Chegados à capital, voltaram a ser corridos da marina de Oeiras. Tentaram, depois, o Seixal. Foi lá que a polícia marítima lhes deu as coordenadas para lançarem a âncora – o tal ponto, a meio caminho entre a margem sul e a norte, com a melhor vista que se pode desejar numa quarentena. “Somos o único veleiro no Tejo”, conta Koen, ainda com alguma boa disposição, depois de mais de três semanas de clausura num Archi-Dome de 15 metros, agora já só com Veronique.
As outras três estrangeiras conseguiram sair, pois, através das suas embaixadas, lá arranjaram um bilhete de avião que as levou da água diretamente ao aeroporto e depois às suas casas, onde já se encontram, a salvo.
Uma casa portuguesa à sua espera
A capitã do barco, na realidade, vive dentro dele, normalmente em Olhão, em frente à ilha Culatra. E é para lá que irá, assim que o imbróglio de Koen se resolver. É que este belga mora em Lisboa desde janeiro, depois de muitos anos no Brasil, numa casa que comprou na rua de São Bento. Só que o seu processo de autorização de residência ainda não está completo. E para a Bélgica, mesmo que quisesse não poderia regressar, porque não há avião que o leve.
O mais curioso é que, para terminar esse processo de legalização, Koen teria de ir à câmara de Lisboa para tratar do assunto presencialmente, coisa que está proibido de fazer. Em alternativa, já apresentou à Capitania um documento da Junta de Freguesia, atestando que a sua casa é nessa rua lisboeta.
“Caso isto não se resolva, e eu sei que as pessoas estão a tentar ajudar-me, vamos pedir autorização para velejar até ao sul do País e ficar lá até a proibição acabar”, conta Koen, depois de muito pensar na sua vida. “Acho que Portugal está a reagir muito bem com estas medidas, mas gostava de poder ir para casa. Tenho um advogado a representar-me e a tentar solucionar a questão”, desabafa, algo desanimado.
Nos primeiros dias de isolamento no rio, os amigos usavam um barco táxi que lhes levava comida e também muitos euros da conta bancária. Então, e com o prolongar dos dias nesta situação, têm pedido para atracar na doca de Alcântara, para apanharem mantimentos que os amigos lhes levam e abastecerem-se de água potável. Mas nunca passam do portão da marina e estão sempre debaixo de olho das autoridades marítimas. As transações são rápidas e os contactos fugazes.

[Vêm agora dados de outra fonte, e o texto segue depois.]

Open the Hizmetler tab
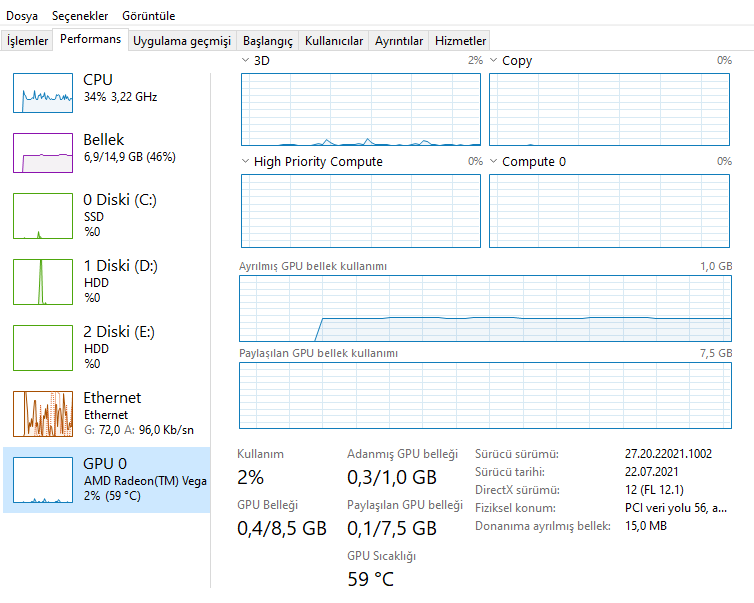The height and width of the screenshot is (603, 754). pos(461,41)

Nos tempos livres, que agora são quase todos, Koen aproveitar para estudar a teoria da arte de velejar, através de aulas de duas horas diárias. Depois, tenta despachar alguma coisa do seu trabalho, que nesta altura abrandou bastante. Além disso, cozinha com a Veronique, dividem-se nas tarefas inerentes à vida num barco e filosofam sobre isto de estarem presos na natureza, rodeados de água por todos os lados. E com a tal vista maravilhosa.
A Capitania do Porto de Lisboa não quis comentar a questão inerente a este veleiro, remetendo quaisquer explicações para as autoridades de saúde ou mesmo para o Serviço de Estrangeiros e Fronteiras.

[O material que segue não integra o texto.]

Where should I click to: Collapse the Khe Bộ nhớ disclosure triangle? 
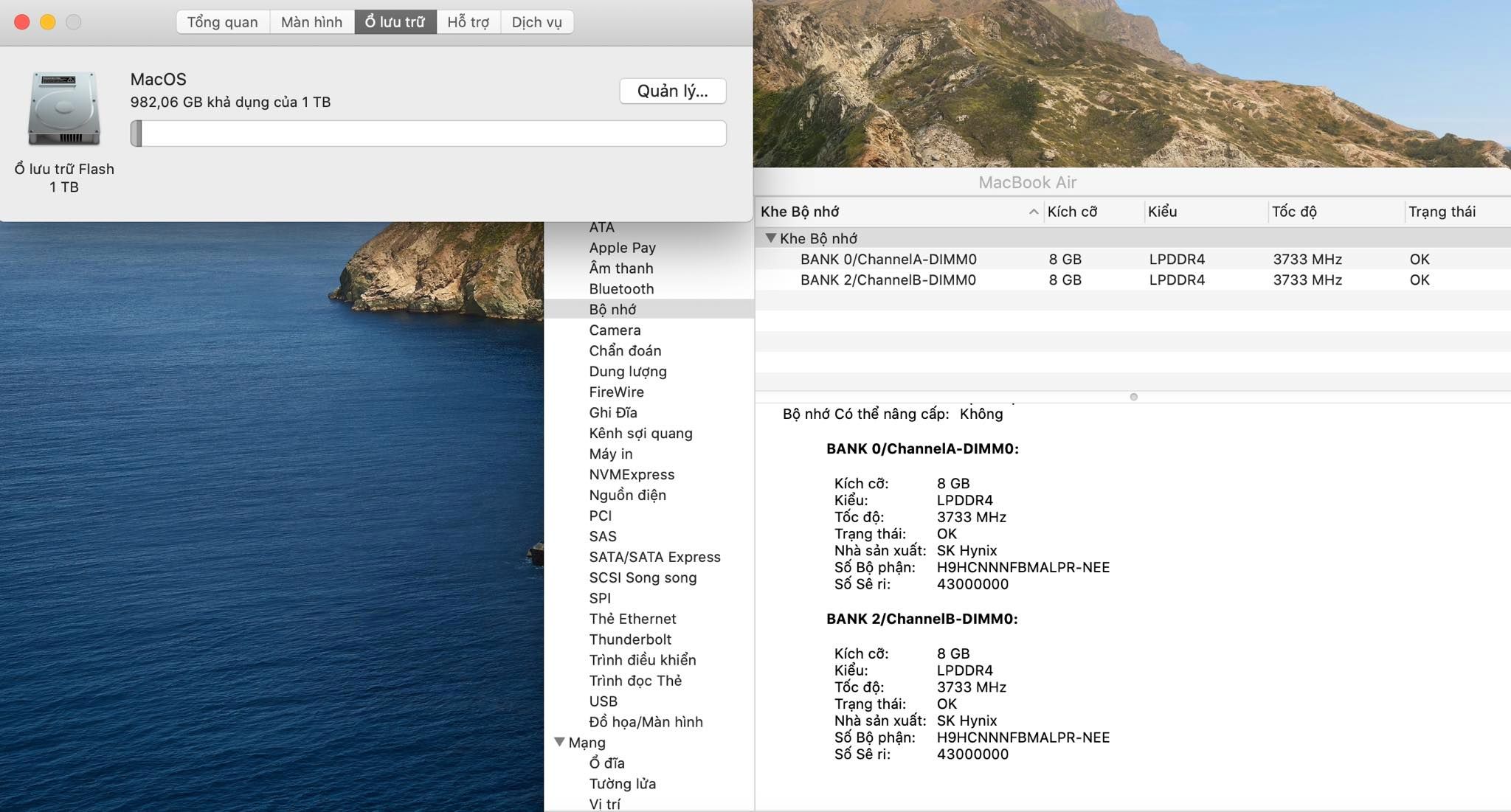[771, 238]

Enquanto isso, Koen e Veronique permanecem sozinhos no Tejo, esperando uma aberta na meteorologia que torne os seus dias mais tranquilos. Pelo menos, sentem-se acompanhados no grupo de Facebook Trapped@sea a Covid-19 situation. Lá, reúnem-se mais de 150 estrangeiros, apanhados no mar português, a discutir virtualmente a forma mais sensata de resolver o facto de as autoridades não os deixarem ficar em marinas nacionais, irem a terra ou zarparem para os seus países de origem. Definitivamente, presos numa âncora, à deriva no oceano.